Expression of Toll-like receptors on human platelets

Abstract

Introduction: Platelets play a crucial role in arterial thrombosis, which is the main cause of acute coronary syndrome. Some mycobacteriums, such as Chlamydia pneumoniae, were associated with progression of atherosclerosis and they are interacted with Toll-like receptors (TLRs), which have been defined as pathogen-associated molecular pattern recognition molecules in innate immunity. In the present study, we examined whether human platelets express TLRs. Materials and methods: Human platelets were obtained from healthy volunteers and the mRNA and protein level of TLRs on platelets and Meg-01 cells, megakaryoblastic cell line, were investigated. Results: Reverse transcription–polymerase chain reaction (RT-PCR) demonstrated that TLR1 and TLR6 mRNA were expressed in platelets and Meg-01 cells. Furthermore, interferon-γ up-regulated their mRNA levels in dose and time dependent manners after stimuli. Both TLR1 and TLR6 proteins in platelets were detected by Western blotting, and their expression of platelets was more than that of Meg-01 cells. Flow cytometry analysis revealed the expression of TLR1 and TLR6 on the cell surface of Meg-01 cells. Furthermore, immunohistochemical analysis using human coronary thrombi obtained from patients with acute coronary syndrome confirmed the expression of TLR1 and TLR6 on platelets. Conclusion: In summary, we demonstrated that human platelets and Meg-01 cells expressed a family of TLRs for the first time, and our findings indicated that platelets might recognize antigens directly via TLRs. Our findings suggest a possibility that platelets have the ability to recognize the antigens via TLRs and that there are mechanistic relations between infectious inflammation and atherosclerotic vascular diseases.

Introduction

Atherosclerosis is a chronic inflammatory disease. Inflammation occurs in response to vascular injury induced by oxidative stress and infection. Accumulating evidence indicates a close association of atherosclerotic diseases with chronic infection with ubiquitous pathogens such as Chlamydia pneumoniae. Recent studies have demonstrated a seroepidemiologic association with risk of cardiovascular events. Furthermore, immunohistochemistry has revealed the presence of microorganisms in atherosclerotic lesions. Very recently, Sasu et al. [1] demonstrated that Chlamydial heat shock protein (HSP) 60 stimulated proliferation of vascular smooth muscle cells via Toll-like receptor (TLR).

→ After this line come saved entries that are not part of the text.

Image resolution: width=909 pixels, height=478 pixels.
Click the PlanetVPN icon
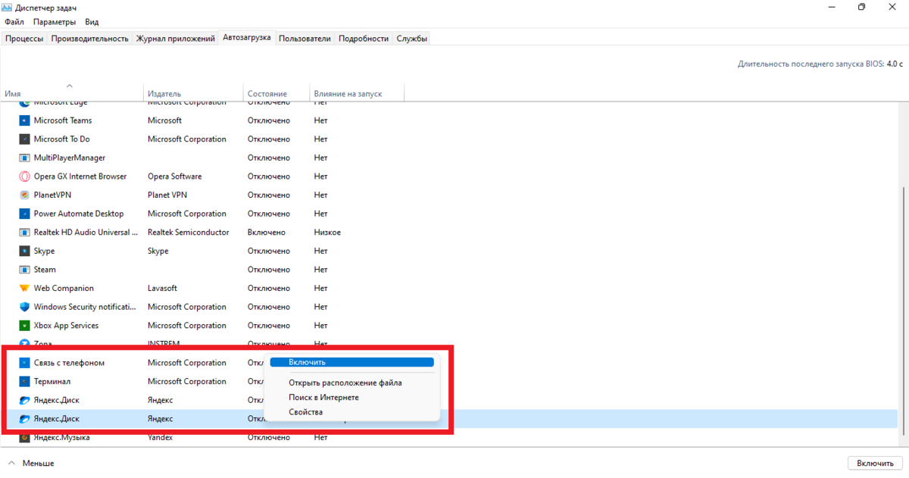point(24,195)
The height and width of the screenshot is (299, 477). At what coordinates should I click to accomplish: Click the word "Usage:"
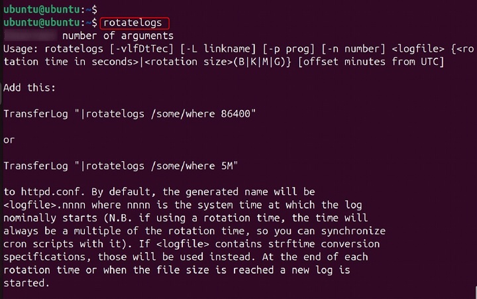coord(21,49)

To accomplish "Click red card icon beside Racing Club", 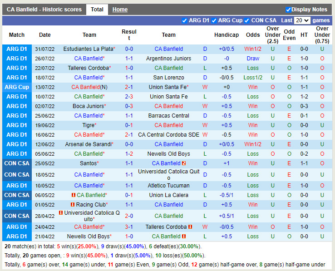I will tap(72, 205).
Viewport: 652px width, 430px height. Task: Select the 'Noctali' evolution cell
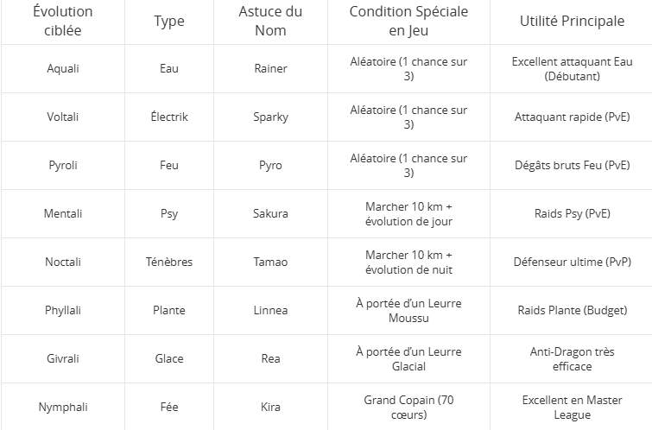pos(62,262)
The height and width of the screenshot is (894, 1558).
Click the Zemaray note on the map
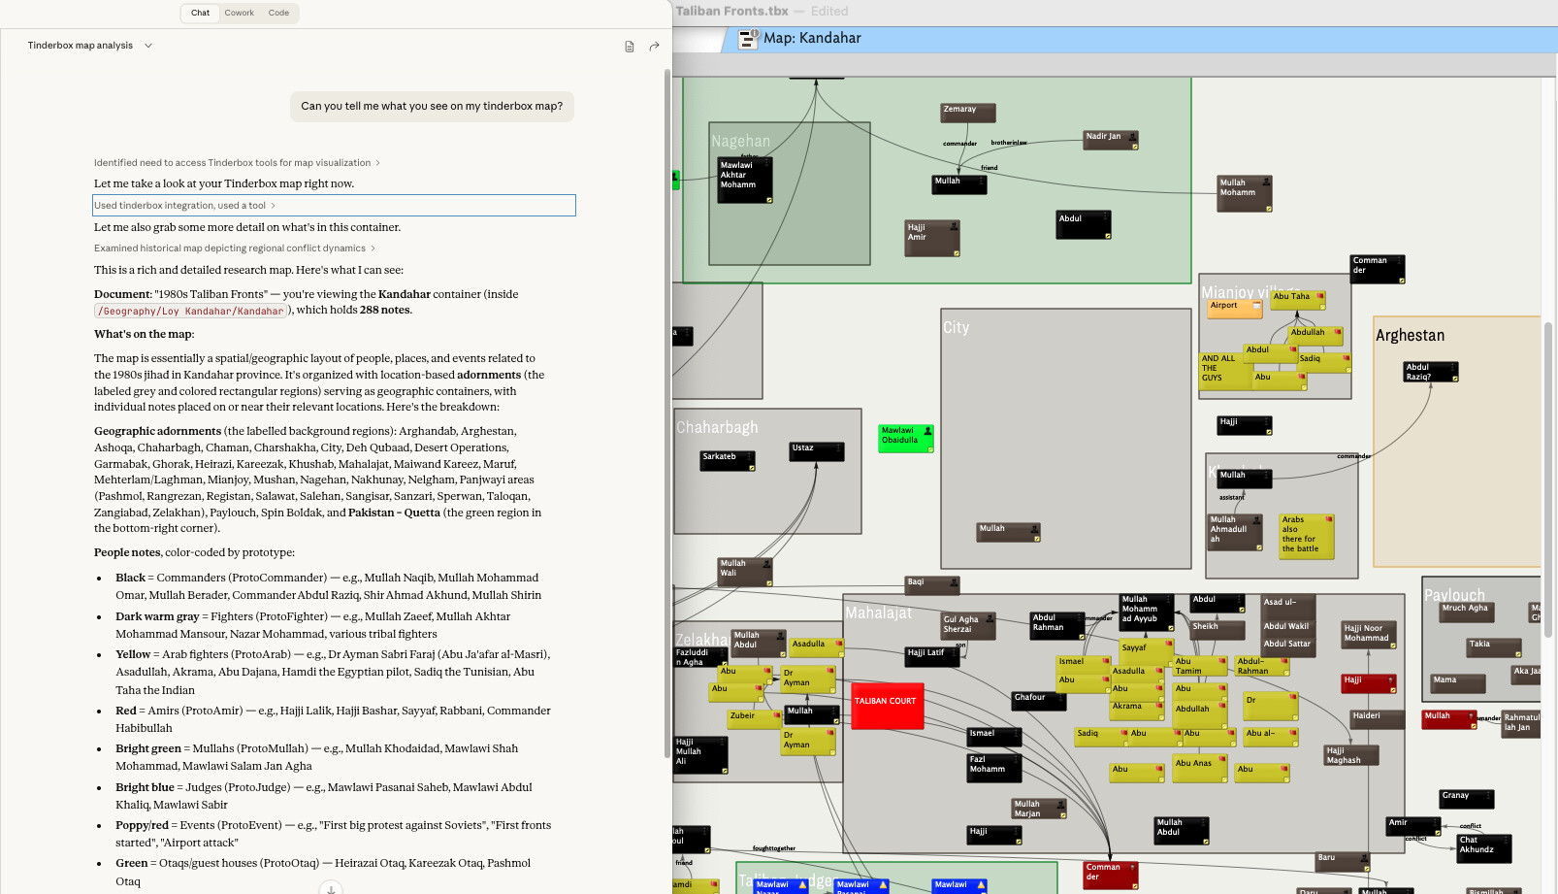pyautogui.click(x=967, y=113)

Inflammation induced by pathogens is a complex process of interaction between various soluble factors and inflammatory cells. It has become evident that a family of TLRs plays a crucial role in innate immunity as the first defense system against microbial infection [2]. TLR has been defined as a pathogen-associated molecular pattern recognition molecule. Microbial antigens, lipopolysaccharide (LPS) and bacterial HSPs interact with the extracellular domain of TLRs and subsequently activate multiple intracellular signaling pathways. TLR1, TLR2 and TLR4 are markedly expressed in human atherosclerotic vessels [3], and TLR4 in macrophages is up-regulated by oxidized low-density lipoprotein [4], strongly suggesting the association between TLRs and atherosclerotic vascular diseases.

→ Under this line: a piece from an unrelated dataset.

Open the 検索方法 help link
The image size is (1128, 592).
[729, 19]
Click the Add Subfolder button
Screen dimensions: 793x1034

Interferon-gamma (IFN-γ) is a proinflammatory cytokine, which contributes to atherogenesis via its various functions such as activation of human peripheral blood monocytes and enhancement of smooth muscle cells proliferation. CD4⁺ T lymphocytes are reported to accumulate in atherosclerotic vessel walls through almost all stages and produce IFN-γ [5], [6]. In the unstable plaques, IFN-γ secreted by T lymphocytes inhibits the collagen synthesis by vascular smooth muscle cells and activates macrophages, which secrete several proteases. These macrophages-derived proteases can break down the extracellular matrix and weaken the fibrous cap, rendering it susceptible to rupture and precipitation of acute coronary syndrome [7].

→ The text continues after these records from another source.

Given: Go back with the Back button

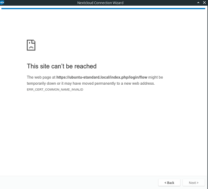Looking at the screenshot, I should click(x=169, y=183).
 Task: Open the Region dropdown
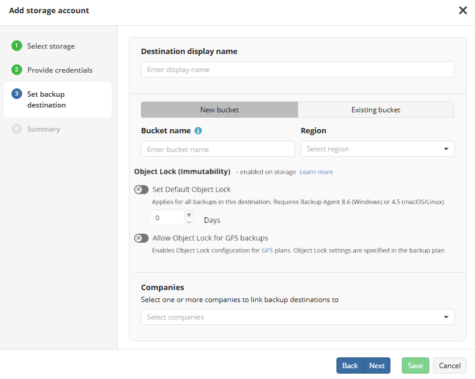click(x=377, y=149)
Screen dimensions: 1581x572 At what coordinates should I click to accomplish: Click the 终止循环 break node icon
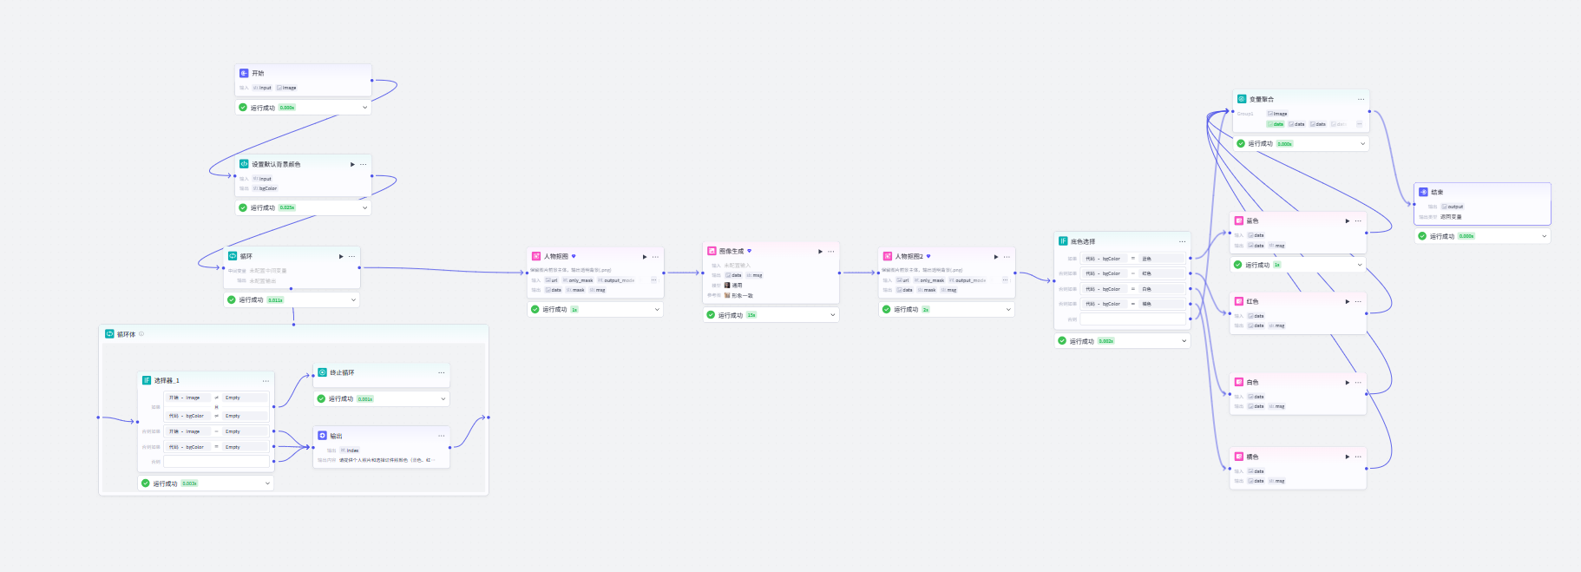(x=322, y=372)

Platelets play a central role in arterial thrombosis superimposed on disrupted unstable plaques, which is the main cause of acute coronary syndrome. Spontaneous and agonist-induced hyperaggregation and hypersensitivity of platelets have also been implicated in pathogenesis of various cardiovascular disorders. These non-nucleated cells also have several immunomodulatory properties: activated platelets have been shown to induce inflammatory reaction on endothelial cells through the CD40 ligand originally identified on activated CD4⁺ T cells, and to secrete various proinflammatory and anti-inflammatory mediators. Given the close association between platelets and inflammation, this cell type might express a family of TLR. In the present investigation, we examined through various approaches, whether platelets express any of the members of the TLR family. Furthermore, the effect of IFN-γ on their expression was investigated.